About Arlington Library
Arlington Library is located on a residential street in East New York, and passersby often stop to admire its striking façade and classical design. A beautifully preserved Carnegie branch, it recently reopened after renovations that included a roof replacement and brighter, energy-efficient lighting.
The original Arlington Library, known as the East Branch, was created in 1899 with the merger of a local circulating library and the East Free Library of the Public Library Association. The branch was located in a rented room on Pennsylvania Avenue with a collection of 750 books. A children's room was added in 1902.
The Library’s present-day building is a graceful two-story classical revival structure built with a $1.6 million gift from steel magnate Andrew Carnegie. When it opened in November 7, 1906, it was hailed by the New York World as the largest and finest of its kind. With a unique split-level layout and two fireplaces, the spectacular 7,000-square-foot interior is almost entirely intact and remains one of the best preserved Carnegie libraries in New York City. The natural oak trim is unchanged, as are the paneled columns, inglenook, circulation desk and decorative railing at the mezzanine.

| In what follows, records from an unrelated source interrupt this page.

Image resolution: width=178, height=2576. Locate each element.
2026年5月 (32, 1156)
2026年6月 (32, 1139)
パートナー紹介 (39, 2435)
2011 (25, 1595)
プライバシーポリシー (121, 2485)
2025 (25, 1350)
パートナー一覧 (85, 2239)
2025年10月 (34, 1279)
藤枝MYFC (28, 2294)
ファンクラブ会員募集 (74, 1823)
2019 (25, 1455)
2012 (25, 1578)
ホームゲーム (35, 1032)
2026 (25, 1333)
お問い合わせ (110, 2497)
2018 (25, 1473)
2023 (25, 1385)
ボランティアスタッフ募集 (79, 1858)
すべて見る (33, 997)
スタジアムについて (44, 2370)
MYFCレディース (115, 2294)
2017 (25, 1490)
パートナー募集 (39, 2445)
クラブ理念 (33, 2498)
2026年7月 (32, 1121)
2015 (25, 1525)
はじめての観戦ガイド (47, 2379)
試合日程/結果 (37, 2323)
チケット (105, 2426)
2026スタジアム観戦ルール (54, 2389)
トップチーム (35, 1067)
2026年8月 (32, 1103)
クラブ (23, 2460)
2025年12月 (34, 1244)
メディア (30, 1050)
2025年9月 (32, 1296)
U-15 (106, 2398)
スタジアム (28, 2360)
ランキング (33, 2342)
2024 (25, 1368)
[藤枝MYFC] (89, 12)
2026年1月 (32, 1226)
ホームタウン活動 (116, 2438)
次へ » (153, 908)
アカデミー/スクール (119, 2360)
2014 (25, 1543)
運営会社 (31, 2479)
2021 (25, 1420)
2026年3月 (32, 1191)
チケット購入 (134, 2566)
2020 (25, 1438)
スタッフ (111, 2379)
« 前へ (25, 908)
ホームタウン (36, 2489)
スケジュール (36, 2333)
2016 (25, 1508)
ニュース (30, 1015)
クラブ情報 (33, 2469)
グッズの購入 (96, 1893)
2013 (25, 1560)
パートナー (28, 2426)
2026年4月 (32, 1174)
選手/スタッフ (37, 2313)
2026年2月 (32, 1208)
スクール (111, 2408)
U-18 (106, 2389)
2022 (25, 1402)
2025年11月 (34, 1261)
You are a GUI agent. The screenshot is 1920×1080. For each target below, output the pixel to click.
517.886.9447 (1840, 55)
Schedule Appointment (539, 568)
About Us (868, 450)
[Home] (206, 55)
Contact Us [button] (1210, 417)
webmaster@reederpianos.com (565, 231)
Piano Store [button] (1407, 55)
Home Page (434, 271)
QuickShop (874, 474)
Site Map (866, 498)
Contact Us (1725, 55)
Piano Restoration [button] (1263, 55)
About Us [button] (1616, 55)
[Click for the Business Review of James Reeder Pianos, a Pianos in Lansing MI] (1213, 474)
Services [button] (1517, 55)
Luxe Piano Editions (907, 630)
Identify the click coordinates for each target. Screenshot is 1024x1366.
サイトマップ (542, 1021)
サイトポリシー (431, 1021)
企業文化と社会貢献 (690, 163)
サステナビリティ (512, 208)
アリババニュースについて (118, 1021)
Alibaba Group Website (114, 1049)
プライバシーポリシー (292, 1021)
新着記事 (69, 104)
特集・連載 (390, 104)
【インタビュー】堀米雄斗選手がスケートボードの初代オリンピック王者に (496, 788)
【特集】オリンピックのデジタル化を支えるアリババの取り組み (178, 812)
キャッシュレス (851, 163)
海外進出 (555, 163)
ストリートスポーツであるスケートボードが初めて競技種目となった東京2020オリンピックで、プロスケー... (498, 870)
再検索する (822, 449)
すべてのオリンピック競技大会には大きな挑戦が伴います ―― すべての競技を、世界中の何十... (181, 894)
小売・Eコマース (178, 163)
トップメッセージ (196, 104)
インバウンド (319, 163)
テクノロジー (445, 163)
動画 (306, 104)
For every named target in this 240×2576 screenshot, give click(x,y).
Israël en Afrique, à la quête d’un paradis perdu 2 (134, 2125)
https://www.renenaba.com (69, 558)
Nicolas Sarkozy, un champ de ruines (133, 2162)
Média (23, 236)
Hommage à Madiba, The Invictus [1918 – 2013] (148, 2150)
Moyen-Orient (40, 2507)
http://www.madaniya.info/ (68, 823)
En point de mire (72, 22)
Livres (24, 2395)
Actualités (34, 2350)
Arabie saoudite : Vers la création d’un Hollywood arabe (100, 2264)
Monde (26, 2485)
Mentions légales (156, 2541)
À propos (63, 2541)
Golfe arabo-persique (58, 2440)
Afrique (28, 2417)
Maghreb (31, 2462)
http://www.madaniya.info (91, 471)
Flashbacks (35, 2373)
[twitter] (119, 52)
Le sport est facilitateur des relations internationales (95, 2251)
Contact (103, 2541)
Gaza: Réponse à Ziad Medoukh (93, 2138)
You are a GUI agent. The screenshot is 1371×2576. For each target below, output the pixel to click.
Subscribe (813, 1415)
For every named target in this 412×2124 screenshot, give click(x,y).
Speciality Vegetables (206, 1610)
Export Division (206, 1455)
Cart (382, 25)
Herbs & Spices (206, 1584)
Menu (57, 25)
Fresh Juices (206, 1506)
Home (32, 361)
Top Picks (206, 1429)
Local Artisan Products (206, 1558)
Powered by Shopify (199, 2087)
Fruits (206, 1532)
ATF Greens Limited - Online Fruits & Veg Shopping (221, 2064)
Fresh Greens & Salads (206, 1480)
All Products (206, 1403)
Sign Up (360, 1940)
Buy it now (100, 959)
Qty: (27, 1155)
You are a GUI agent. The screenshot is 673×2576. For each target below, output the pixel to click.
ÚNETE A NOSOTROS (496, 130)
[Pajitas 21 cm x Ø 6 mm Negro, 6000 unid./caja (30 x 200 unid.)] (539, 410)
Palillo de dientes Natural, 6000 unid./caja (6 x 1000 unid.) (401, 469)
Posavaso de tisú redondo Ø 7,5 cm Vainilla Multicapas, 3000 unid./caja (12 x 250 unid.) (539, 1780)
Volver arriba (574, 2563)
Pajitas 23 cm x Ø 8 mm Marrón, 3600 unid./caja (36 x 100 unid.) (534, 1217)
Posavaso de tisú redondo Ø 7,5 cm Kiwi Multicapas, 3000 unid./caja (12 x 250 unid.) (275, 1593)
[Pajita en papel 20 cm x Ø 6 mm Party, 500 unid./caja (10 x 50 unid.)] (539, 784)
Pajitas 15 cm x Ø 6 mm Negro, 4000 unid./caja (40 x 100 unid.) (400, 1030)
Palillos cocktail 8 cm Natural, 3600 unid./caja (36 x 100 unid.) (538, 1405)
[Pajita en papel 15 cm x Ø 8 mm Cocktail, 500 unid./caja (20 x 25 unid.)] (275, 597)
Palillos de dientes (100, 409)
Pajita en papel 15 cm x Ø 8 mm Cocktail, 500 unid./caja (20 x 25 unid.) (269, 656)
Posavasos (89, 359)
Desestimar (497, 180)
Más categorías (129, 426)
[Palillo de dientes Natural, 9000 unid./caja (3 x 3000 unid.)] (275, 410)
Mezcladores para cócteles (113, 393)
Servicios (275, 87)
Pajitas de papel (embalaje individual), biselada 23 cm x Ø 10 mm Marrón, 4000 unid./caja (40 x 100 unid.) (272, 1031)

Popular branch programs include Babies & Books, Pre-School Storytime, Explore & Create and adult computer classes. In the coming months, Arlington Library will be home to BPL’s third passport office, joining Central and Kings Highway.
Did you know?
Arlington Library was recently featured in an episode of CBS’s Elementary, a modern interpretation of Sherlock Holmes. Arlington was chosen for its architectural beauty from dozens of locations that were scouted citywide.